WHAT YOU ARE ASKED TO DO. Word for word, reproduce all entries below, leaving every picture out.

SUPPLIED RECORDS.
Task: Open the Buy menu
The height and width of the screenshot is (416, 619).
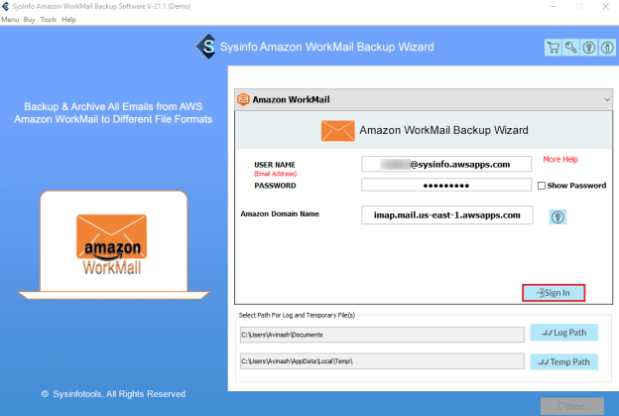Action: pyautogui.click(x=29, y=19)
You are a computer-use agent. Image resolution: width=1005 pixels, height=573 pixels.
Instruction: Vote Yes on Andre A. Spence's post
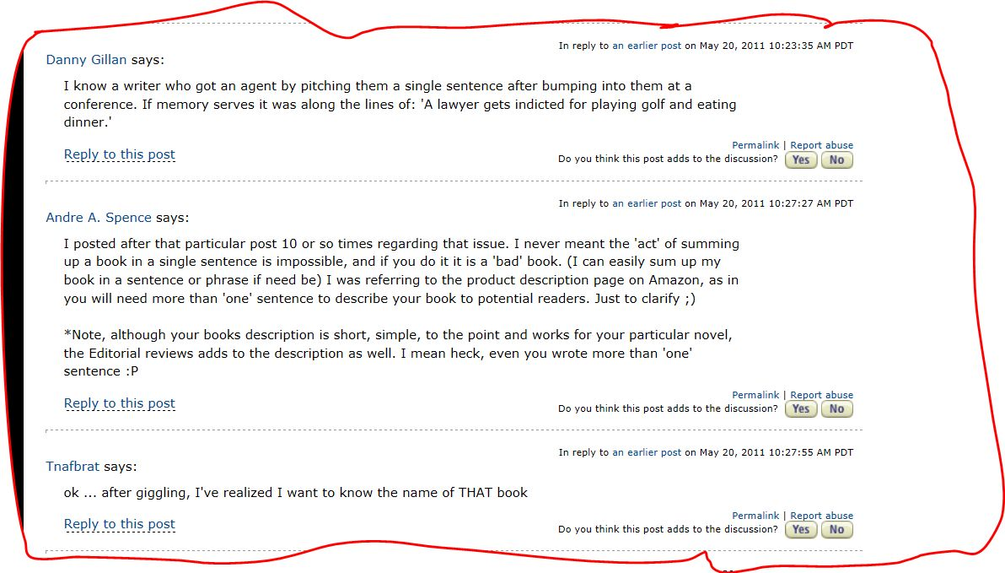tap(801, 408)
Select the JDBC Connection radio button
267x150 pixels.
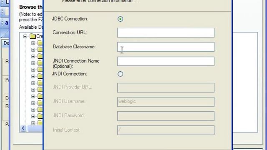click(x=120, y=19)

ANSWER FOR THIS EXERCISE.
Task: Open the Buy menu
The height and width of the screenshot is (416, 619).
Action: pyautogui.click(x=29, y=19)
You are a computer-use agent. Image resolution: width=1005 pixels, height=573 pixels.
Instruction: Vote Yes on Andre A. Spence's post
tap(801, 408)
Select the JDBC Connection radio button
267x150 pixels.
click(x=120, y=19)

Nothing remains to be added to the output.